• _INFORMATION SHOWN_
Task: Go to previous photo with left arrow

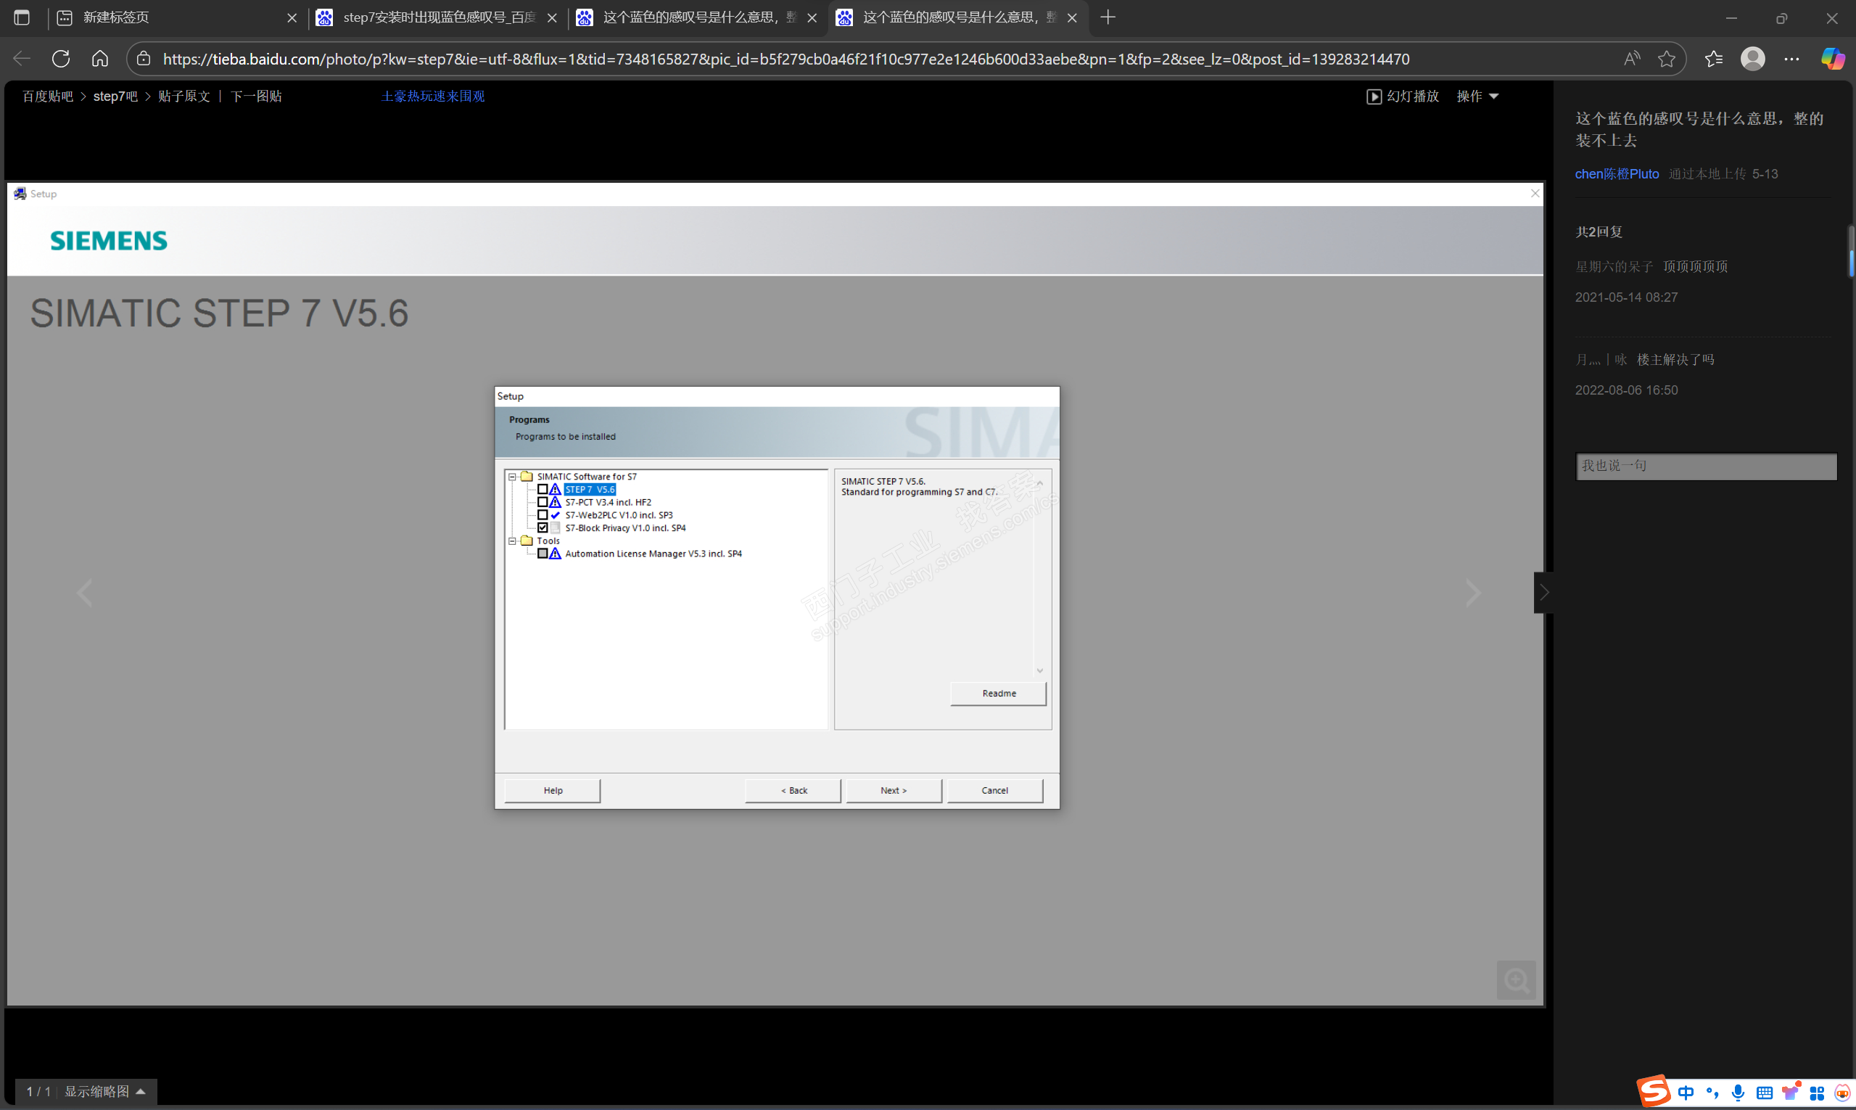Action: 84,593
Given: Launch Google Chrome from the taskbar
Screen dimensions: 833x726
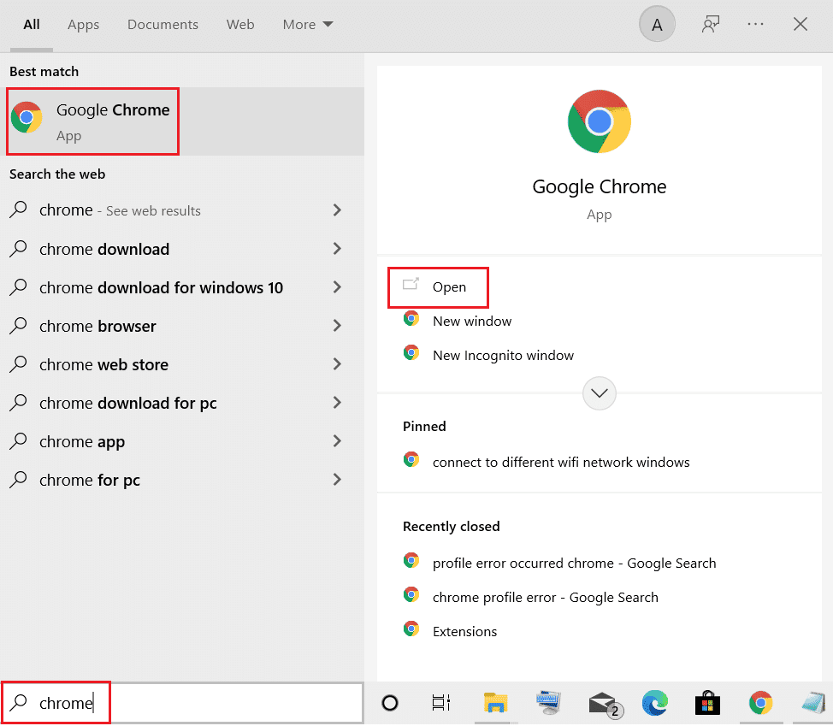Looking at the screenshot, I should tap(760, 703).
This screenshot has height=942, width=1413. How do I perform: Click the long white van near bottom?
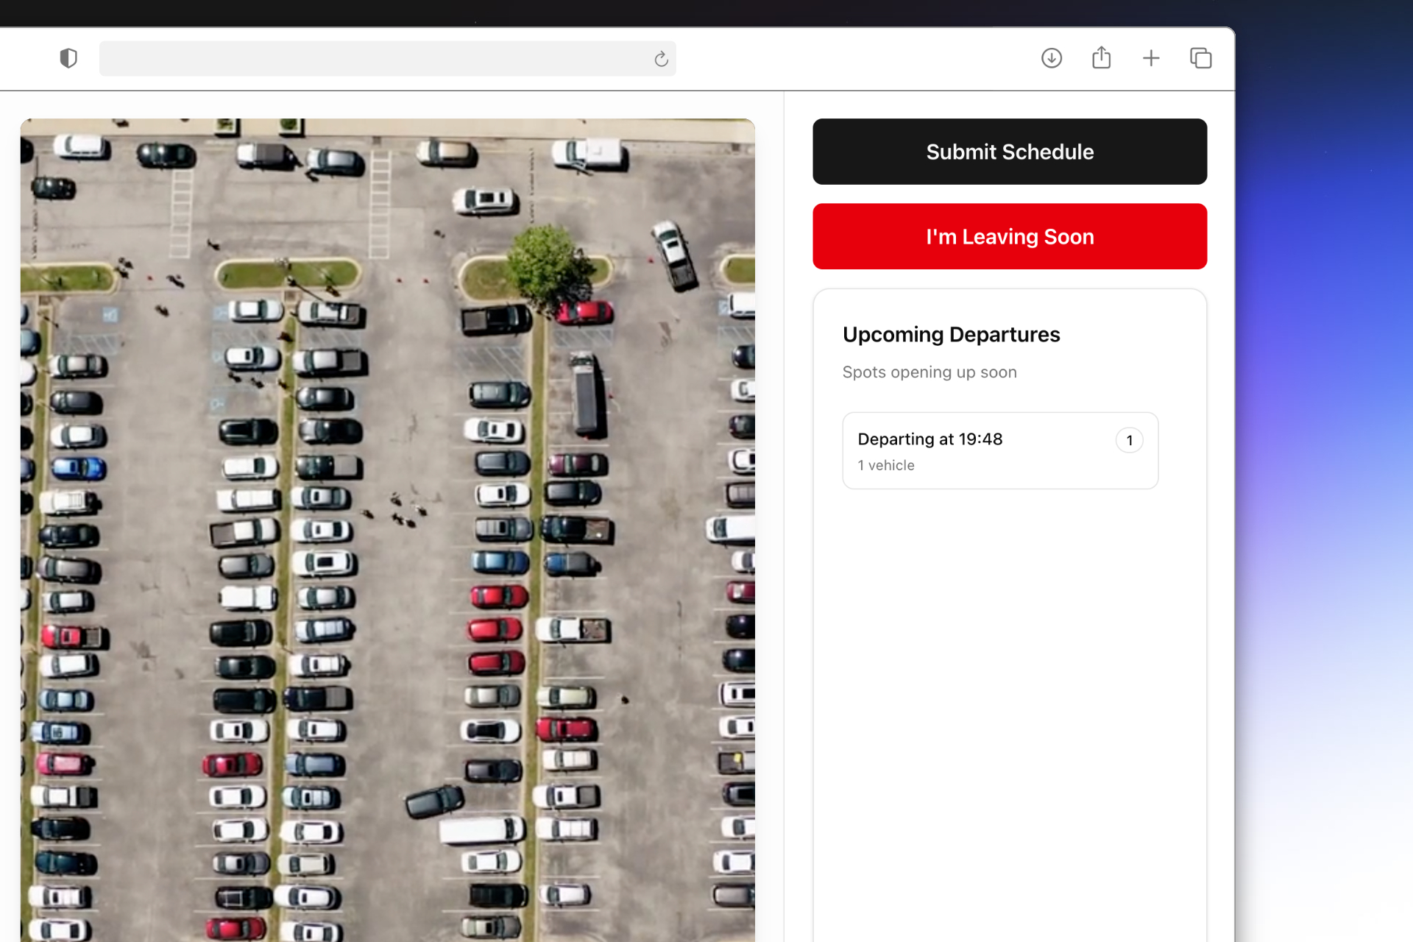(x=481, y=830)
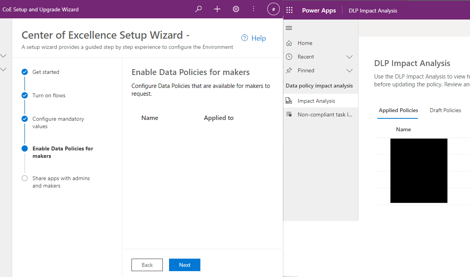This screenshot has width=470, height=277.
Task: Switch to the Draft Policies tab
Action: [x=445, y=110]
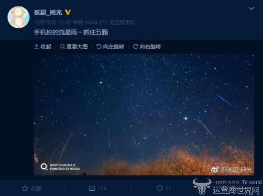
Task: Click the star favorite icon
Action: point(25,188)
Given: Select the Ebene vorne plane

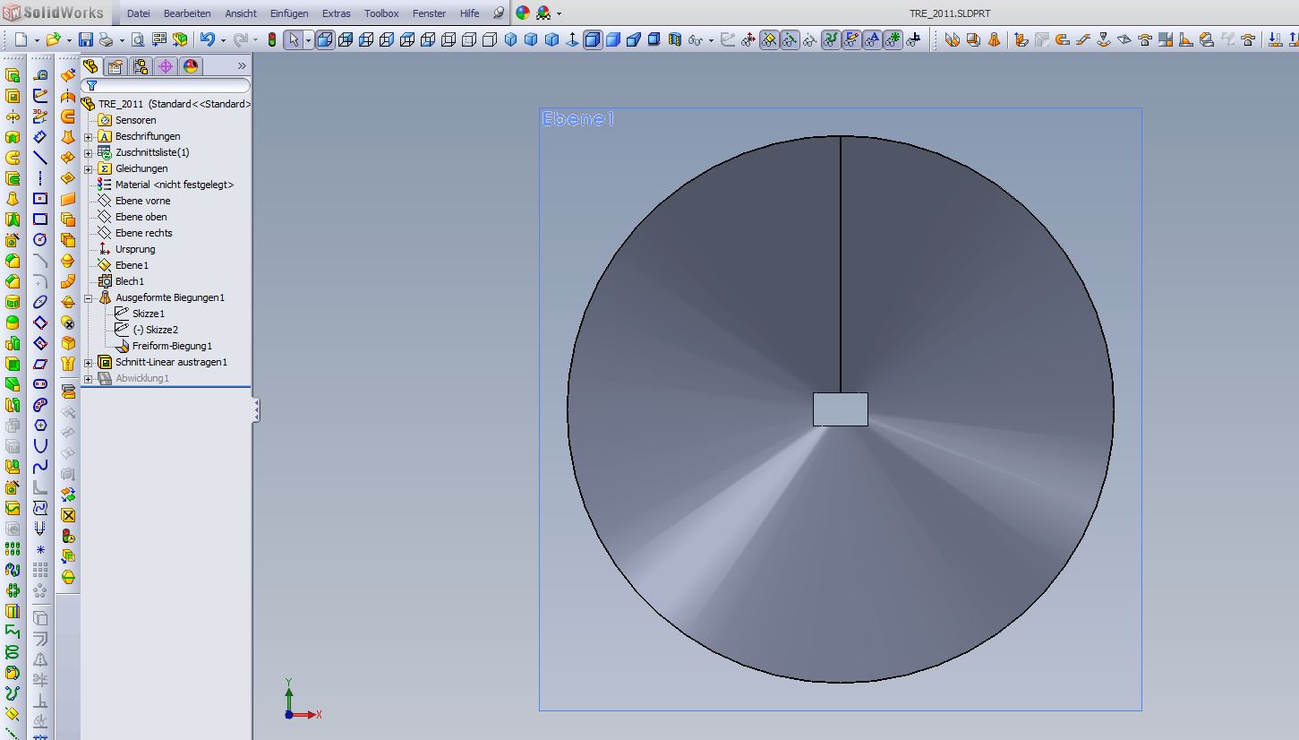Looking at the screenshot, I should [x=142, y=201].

• _WHAT IS ASKED_
Retype all of the rows above word for word, leaving out the pictures.

• _RESPONSE BELOW_
Task: Go to previous photo with left arrow

Action: 84,593
Given: Launch Google Chrome from the taskbar
Screen dimensions: 833x726
Looking at the screenshot, I should tap(760, 703).
This screenshot has height=942, width=1413. How do I perform: Click the long white van near bottom?
(x=481, y=830)
This screenshot has width=470, height=277.
Task: Switch to the Draft Policies tab
Action: [x=445, y=110]
Task: Click the star favorite icon
Action: point(25,188)
Given: Select the Ebene vorne plane

Looking at the screenshot, I should [x=142, y=201].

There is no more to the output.